Why going back to basics is the best way to improve resource management
Resource management is a really hot topic in PPM currently and it isn’t surprising. There are lots of reasons why. Research suggests many project and portfolio managers are using the wrong tools to manage scarce organisational assets. They are trying to understand the interplays involved in competing projects and a complex range of inter-dependencies with spreadsheets. Added to this, they are taking on too many concurrent commitments. When resources are overstretched and over committed, excessive amounts of time will be utilised switching between projects, which further lengthens project time-lines. Often the information that is available isn’t up to date, because when using spreadsheets, it’s impossible to capture all the changes frequently enough.
PMOs need the ability to carefully balance available project resources with demand for those resources. They need to prioritise where resources are allocated to focus firstly on the most strategically important initiatives and then introduce flexibility into their project resource management, to match the availability of those resources. Being able to work in this way is essential for the PMO to be able to really add value to their organisations.
According to Gartner, there are some common resource management mistakes being made within organisations and they occur regardless of whether the organisation is using agile, waterfall or a hybrid, ‘wagile’ approach. We see them too, when helping our customers to refine their processes.
PMOs tend to underestimate how much resource capacity is available and then, lulled into a false sense of resourcing security, they find they don’t have enough resources available for the number of projects on the horizon. Constantly switching between projects is tiring and counter-productive. By expecting resources to switch between unrelated projects, the strain this imposes on already over-extended resources is further exacerbated.
Gartner estimates that overcommitting on resource availability can reduce the time efficiency of an individual resource (a person working in man hours) by anything from 20 to 120 minutes. Multiply that up to reflect the machinations of a busy programme office and that’s a lot of wasted hours. It is far better to focus on fewer projects at a time and complete them before starting the next one, rather than having a whole range of initiatives chugging away for an extended time period.
Practical tips: How can companies get better at resource management?
It sounds straightforward theoretically, but what does effective resource management actually look like? Here are 5 golden rules.
- Firstly, understand the difference between strategic and tactical resources and strategic and tactical projects. Allocate resources and priorities accordingly.
- Start with resourcing high priority projects and work downwards. There will be certain projects that are strategically important. Resource these first and then look at what else your remaining resources can be assigned to, without upsetting the balance.
- Bear in mind that switching projects is tiring and time wasting, so allow resources to specialise and focus on fewer assignments. Create a smaller team to focus exclusively on smaller work units. These are the resources that can be allowed to switch, with extra time built in to absorb any inefficiencies as a result of the constant changing.
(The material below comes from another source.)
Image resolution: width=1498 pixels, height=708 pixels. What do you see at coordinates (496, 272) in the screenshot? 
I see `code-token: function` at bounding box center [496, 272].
- Only timetable the start of a project if you have the resources available to see it through to conclusion successfully.
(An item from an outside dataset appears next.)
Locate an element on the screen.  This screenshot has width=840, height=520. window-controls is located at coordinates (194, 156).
- Accept that spreadsheets are not ‘real-time’ enough for accurate resource planning, because it is too difficult to expect them to be accurate enough.
Maslow in the PMO
These are the foundation requirements but the exact approach to take when managing resources will depend on the level of project maturity within your own organisation. Gartner1 classifies this as ‘crawl’, ‘walk’ or ‘run’. Rather like the PMO’s equivalent of Maslow’s hierarchy of needs, ‘crawlers’ will need to focus on getting the basics right, such as prioritising key projects and ensuring those are fully resourced first, whereas ‘runners’ can jump ahead and target more intangible issues, such as ensuring the team dynamics between resources is appropriate.
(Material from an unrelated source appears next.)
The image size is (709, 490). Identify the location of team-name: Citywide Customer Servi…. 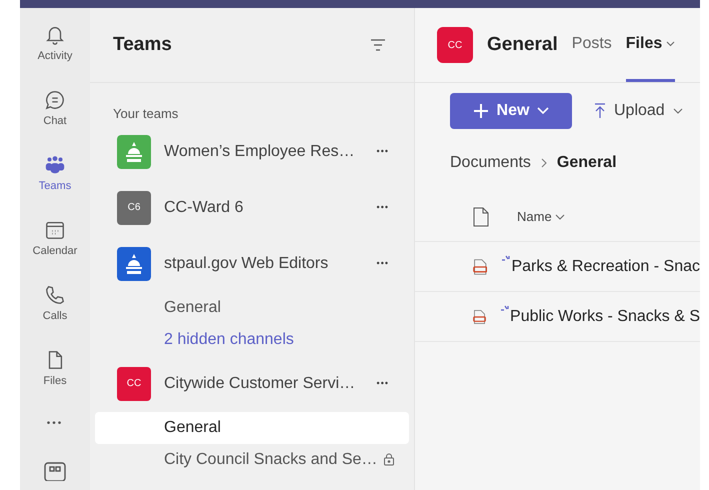
(264, 384).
Using PPM software certainly helps and will enable an organisation to accelerate their levels of maturity. PPM software makes it easier to monitor resource availability and better manage the allocation of resources by offering improved visibility to optimise your resources. It becomes possible to immediately capture when project variables change and explore the ramifications, creating real-time ‘what if’ scenarios, to investigate the impacts of changes. Adding further subtlety to resource management, integration between PPM software and other systems will ensure that cultural factors can potentially also be taken into consideration.
Contractors are an ideal example of a resource that needs very careful management, especially in the oil and gas industry. For starters, they have an expensive day rate to reflect their specialist skills. They need to be allocated to specific projects as efficiently as possible and if there are any delays and they end up not being utilised, they should be deployed elsewhere as quickly as possible. Doing this means having immediate visibility of 4 things - the exact work required, any interdependencies or risks to be taken into consideration, the precise skillsets of each resource and lastly, potential alternative assignments. This is relatively straightforward to achieve when using PPM software, but it is less viable with spreadsheets.
Resource management reality check
Based on our experience of working with large, multinational organisations who have a multi-billion dollar project portfolio, many are at the ‘crawl stage’. They tend to have too many projects on the go and too few resources to complete them. Along with investing in the right tools, our advice to organisations in this position is to take time out to think about resource management more strategically. Be honest about what the really key priority projects to undertake are and acknowledge that there are only so many workable hours available in a day for even the most dedicated of resources.